David Sausage: I didn’t know that.
Gasius: I skated from the age of errr… young! I guess 10 probably. I still skate occasionally but again, I don’t have time for it. And then, influences have changed loads over the years. I’d say my biggest influences now are probably… Guston and this German guy called Uwe Henneken.
David Sausage: An artists or a graff-writer?
Gasius: Oh artist. I don’t really look at graff much anymore. Uhm, and also Ged Quinn.
David Sausage: Ged Quinn?
Gasius: Yeah he’s amazing. I mean obviously there’s loads more but ehm…
David Sausage: That’s who’s really rockin it.
Gasius: Yeah those guys are my favourites.

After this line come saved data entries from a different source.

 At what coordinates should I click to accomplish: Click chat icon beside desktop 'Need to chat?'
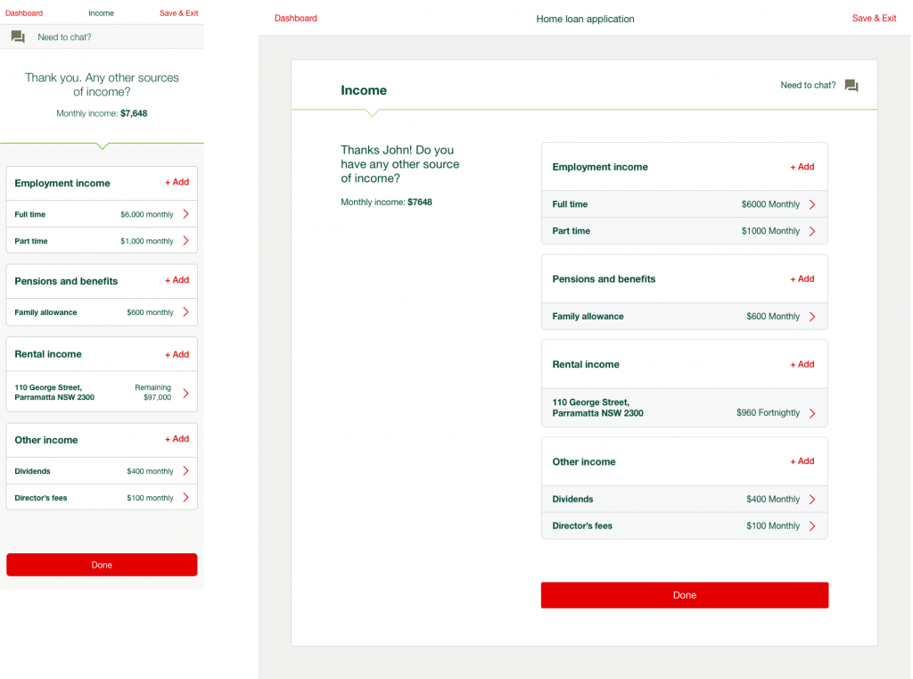[x=851, y=86]
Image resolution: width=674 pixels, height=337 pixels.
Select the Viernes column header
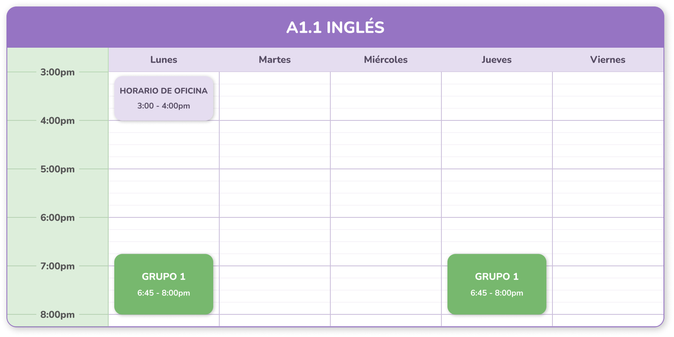[607, 60]
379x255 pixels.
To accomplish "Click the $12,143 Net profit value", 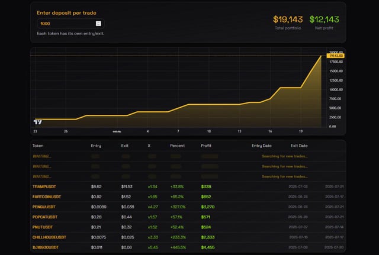I will pos(324,20).
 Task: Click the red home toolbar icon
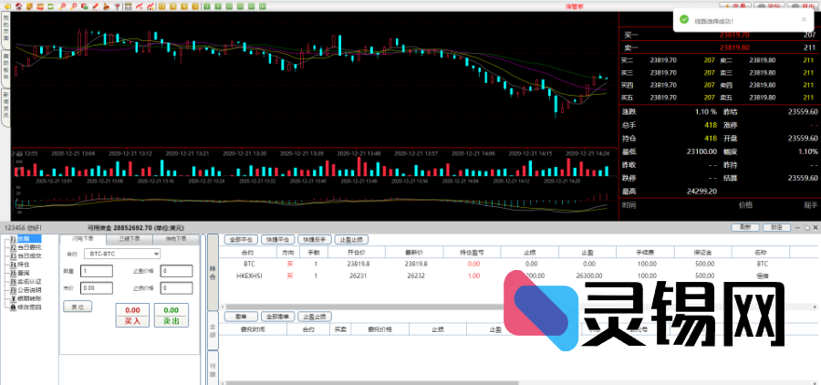[x=19, y=6]
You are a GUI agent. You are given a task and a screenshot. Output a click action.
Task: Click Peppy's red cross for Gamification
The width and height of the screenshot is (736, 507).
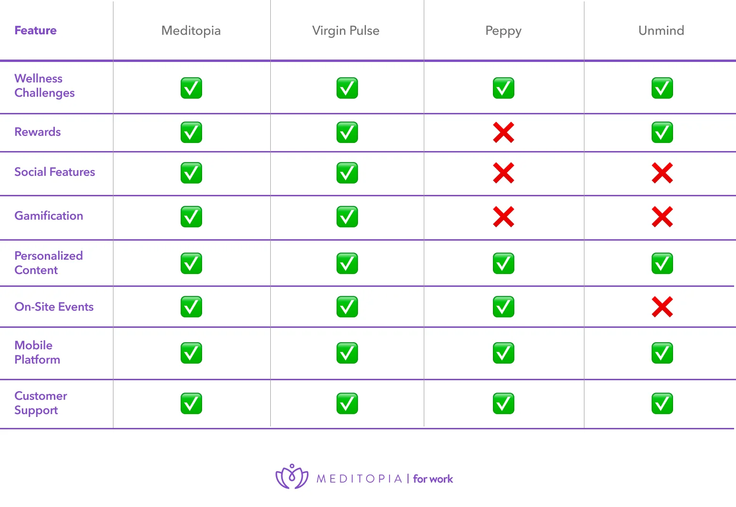coord(503,217)
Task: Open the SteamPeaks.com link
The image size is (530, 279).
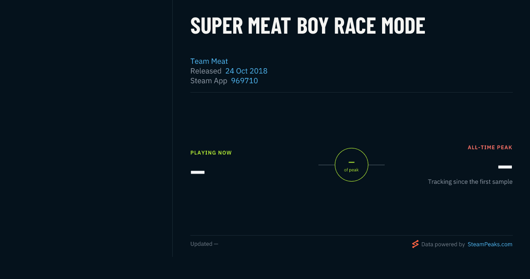Action: (x=490, y=244)
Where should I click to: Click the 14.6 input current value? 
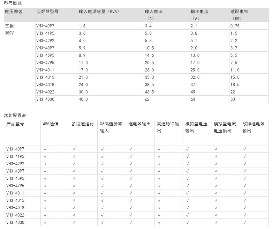tap(150, 55)
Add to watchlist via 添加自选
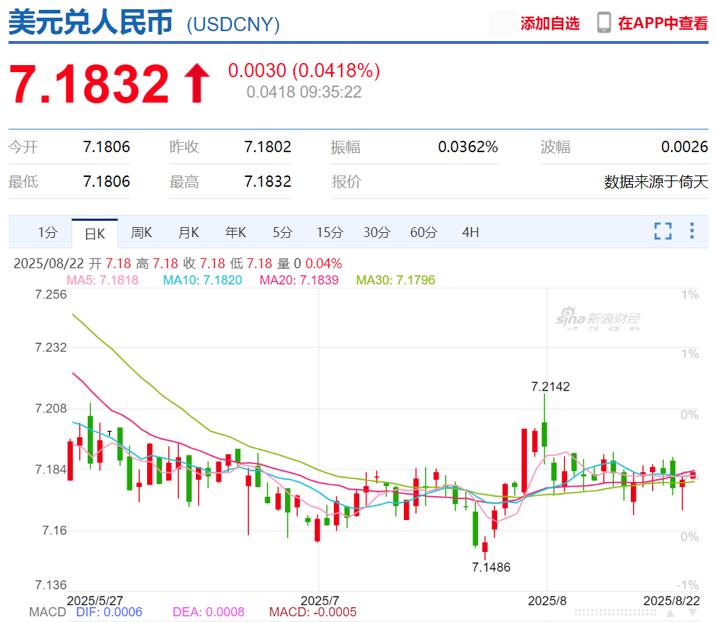This screenshot has width=715, height=622. tap(550, 23)
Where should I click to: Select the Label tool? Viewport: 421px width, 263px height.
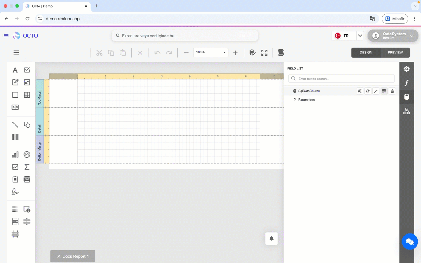[15, 70]
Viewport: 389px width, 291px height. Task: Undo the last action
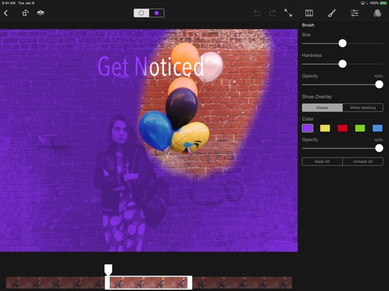[257, 13]
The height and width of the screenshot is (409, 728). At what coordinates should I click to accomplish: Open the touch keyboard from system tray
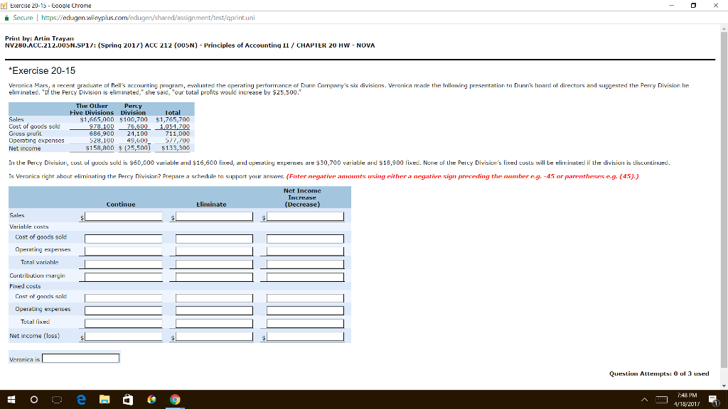click(663, 400)
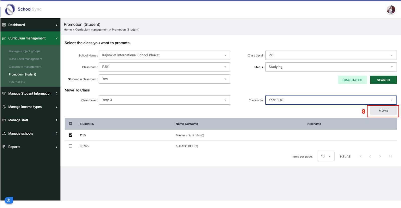Go to next page arrow in paginator

tap(380, 156)
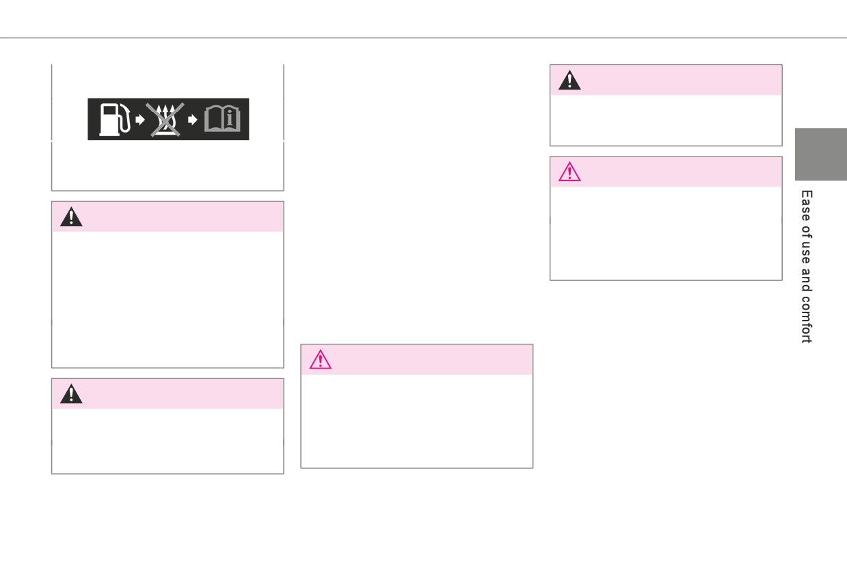Click the fuel pump icon

(x=114, y=120)
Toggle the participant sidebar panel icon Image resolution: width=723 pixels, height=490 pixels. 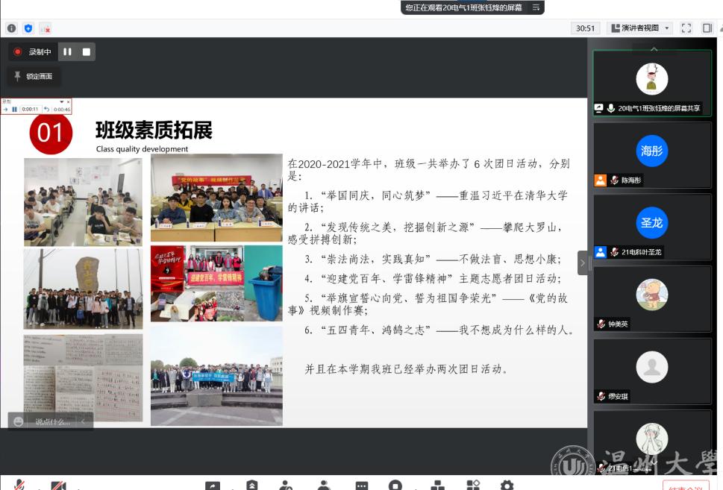[x=707, y=28]
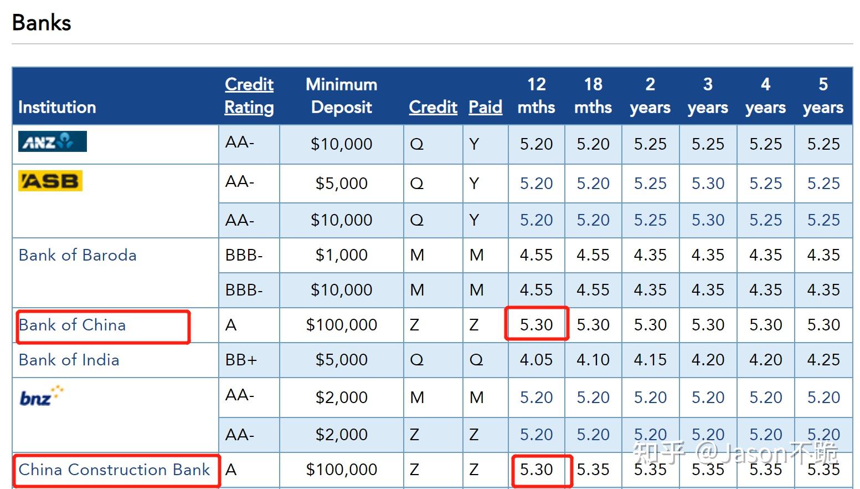Viewport: 860px width, 489px height.
Task: Open the Credit column header link
Action: pos(433,107)
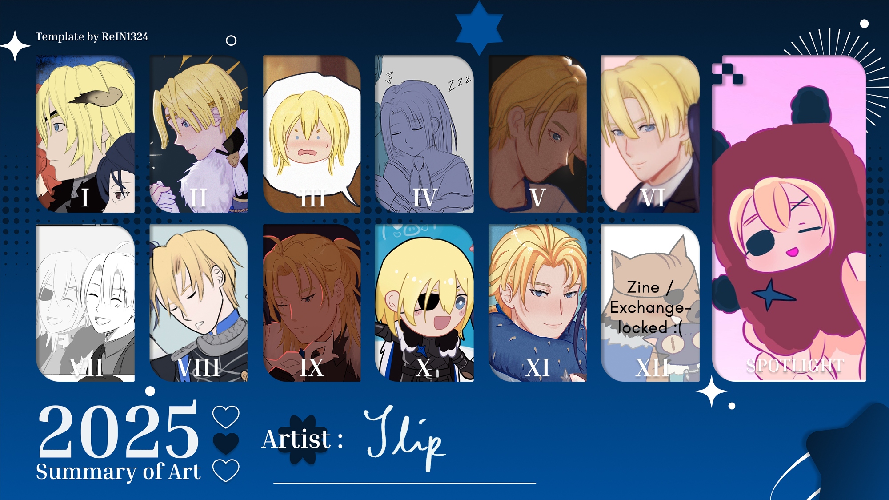
Task: Select sleeping sketch thumbnail IV
Action: pyautogui.click(x=424, y=134)
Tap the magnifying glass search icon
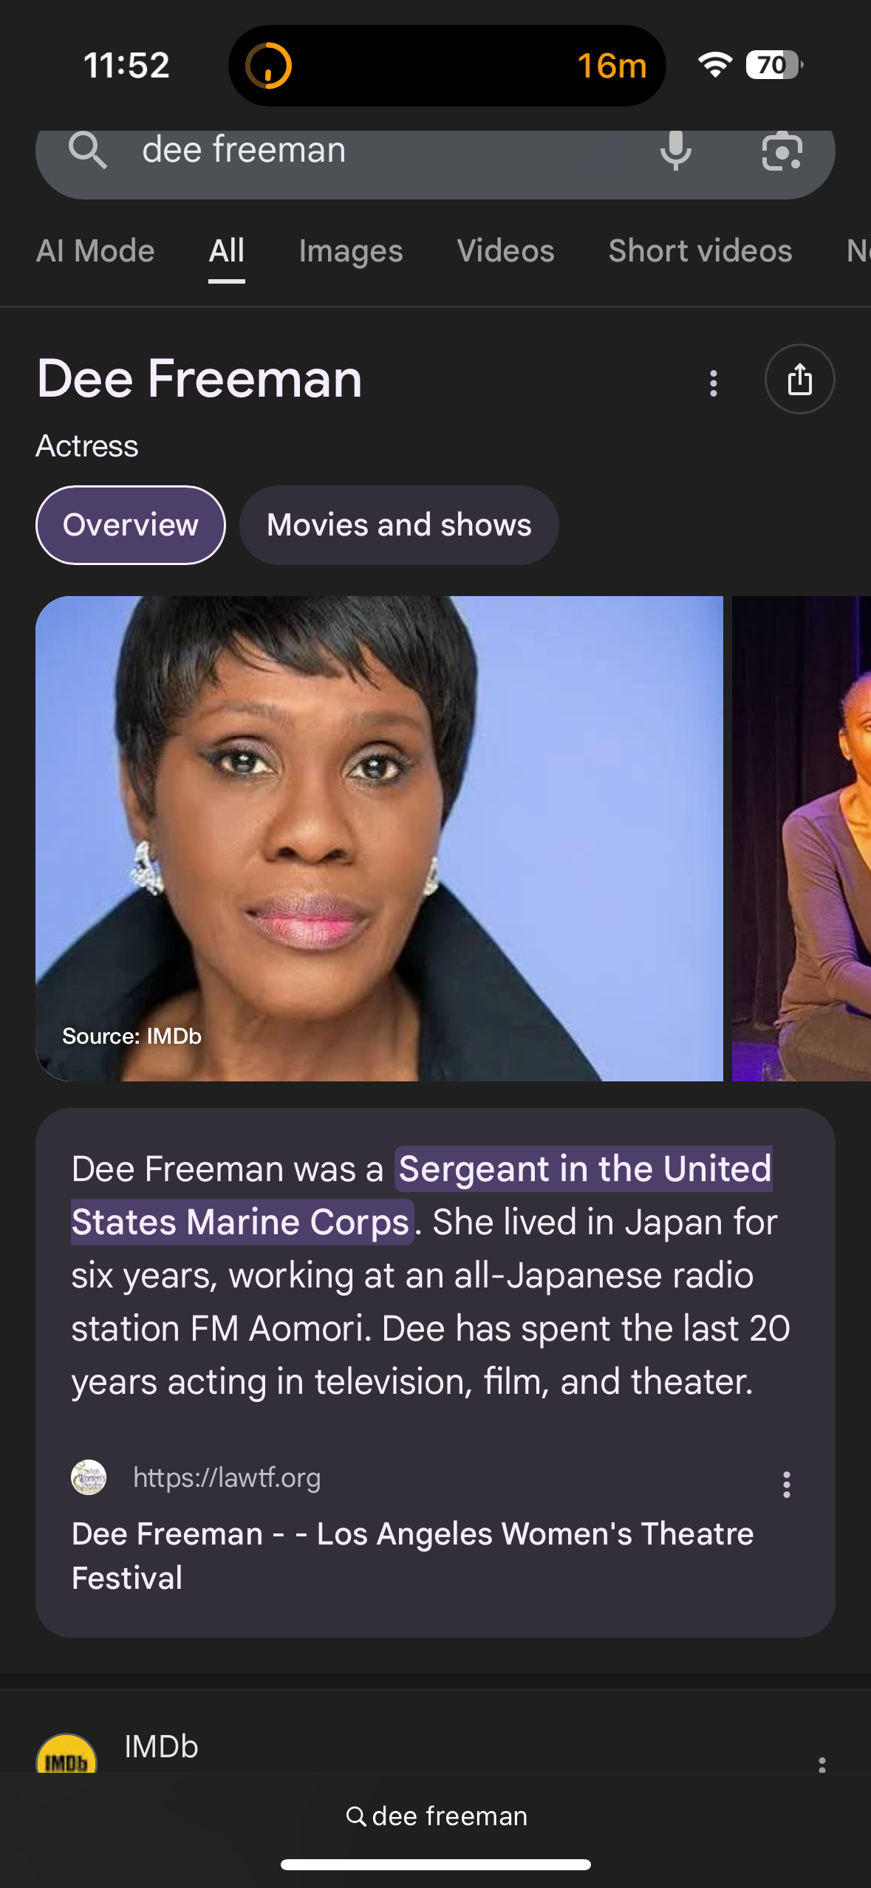Viewport: 871px width, 1888px height. click(x=88, y=151)
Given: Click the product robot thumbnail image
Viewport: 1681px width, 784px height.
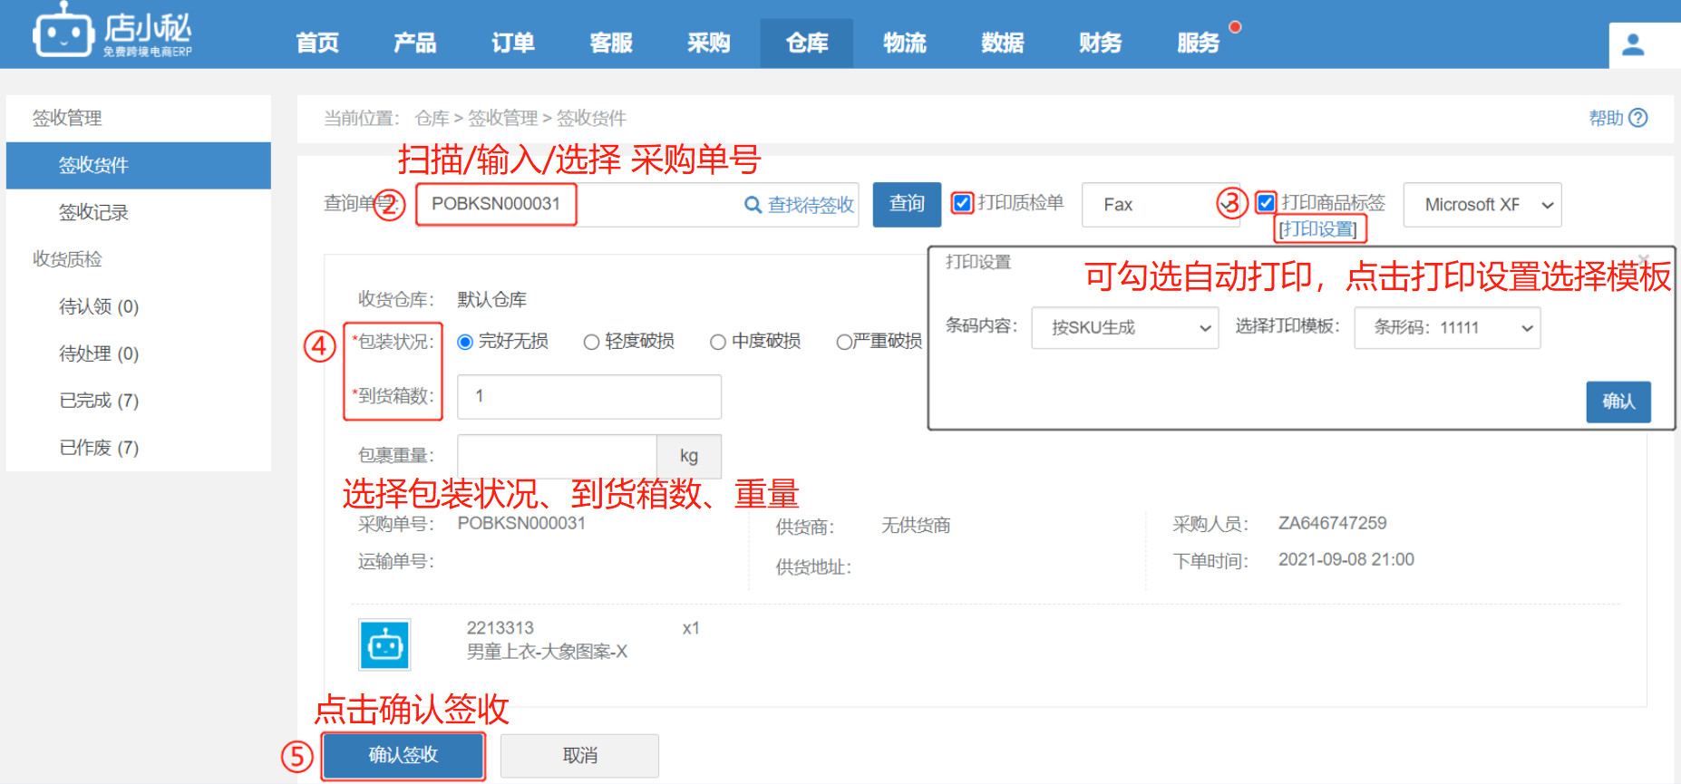Looking at the screenshot, I should tap(385, 644).
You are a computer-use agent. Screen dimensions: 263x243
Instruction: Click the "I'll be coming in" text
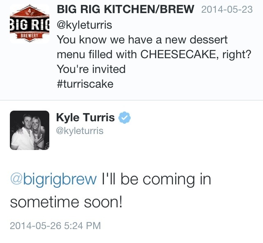click(x=156, y=180)
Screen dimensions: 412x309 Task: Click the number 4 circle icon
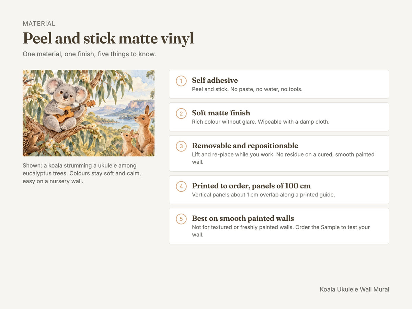(181, 186)
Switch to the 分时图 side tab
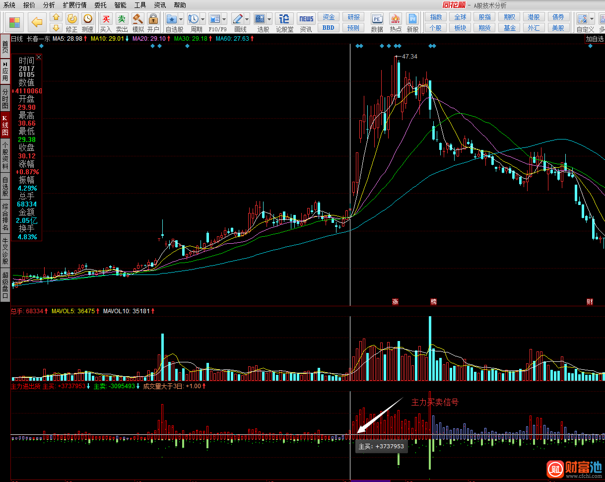This screenshot has width=605, height=482. point(5,99)
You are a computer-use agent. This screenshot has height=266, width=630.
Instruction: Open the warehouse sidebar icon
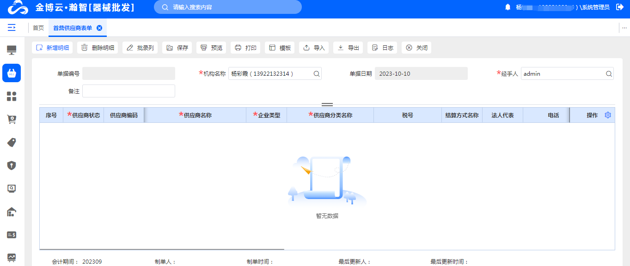pos(12,212)
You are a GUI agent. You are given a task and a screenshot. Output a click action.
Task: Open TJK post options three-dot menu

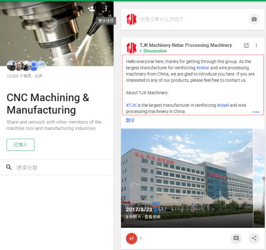pos(256,45)
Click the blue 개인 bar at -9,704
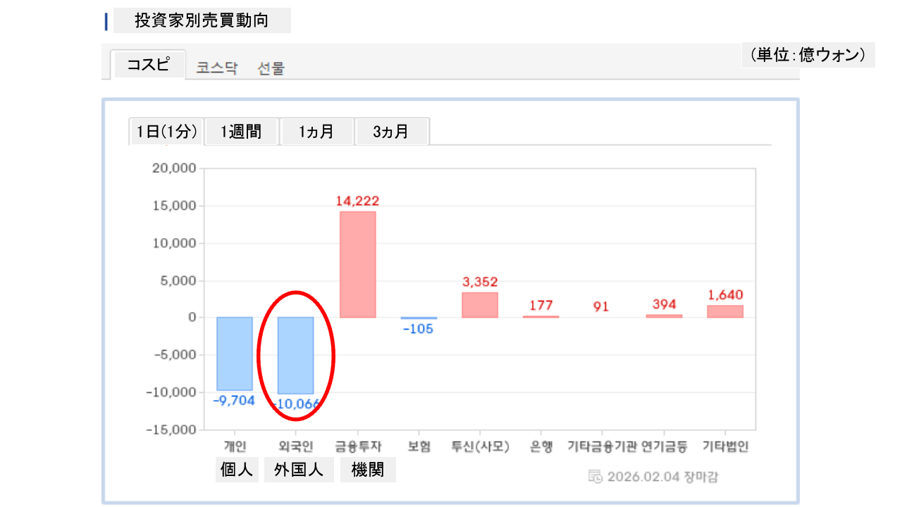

David Sausage: As someone who’s started off doing graffiti, and then gone on to do artwork as you yourself and er anyone, would call it. What do you think about the way graffiti has been assimilated and become part of the mainstream to the extent that… It’s quite prominent now with art in the art scene, in fashion design. What do you think about it’s influence on mainstream and contemporary art?
Gasius: I guess, when you look at it it’s easy to see why it became so big cos it’s so easy to access. I mean if you look at all art that gets massively popular it’s easy to access for everyone and that’s why it’s popular because people can look at it and instantly get it. And that is just instant. It’s political and subversive and it’s edgy and it’s… Yeah… uhm. But I’m kind of not into it, at all. I don’t know what I think about it getting big. It’s changed it a lot. It’s changed everything. It’s made a lot of people come out of the woodwork who maybe shouldn’t have. And… Yeah… It’s like anything though, it’s about opinion on what’s good and what isn’t.
David Sausage: Right. Shall we go inside?
Yokohama Triennial finishes on Sunday, November 6th. You can visit three different sites BankART Studio, Koganechou, and the main Yokohama Museum of Art with a day ticket for ¥1500 with a free shuttle bus between the three throw in for free. Koganechou was a real let-down so save your time for the other two.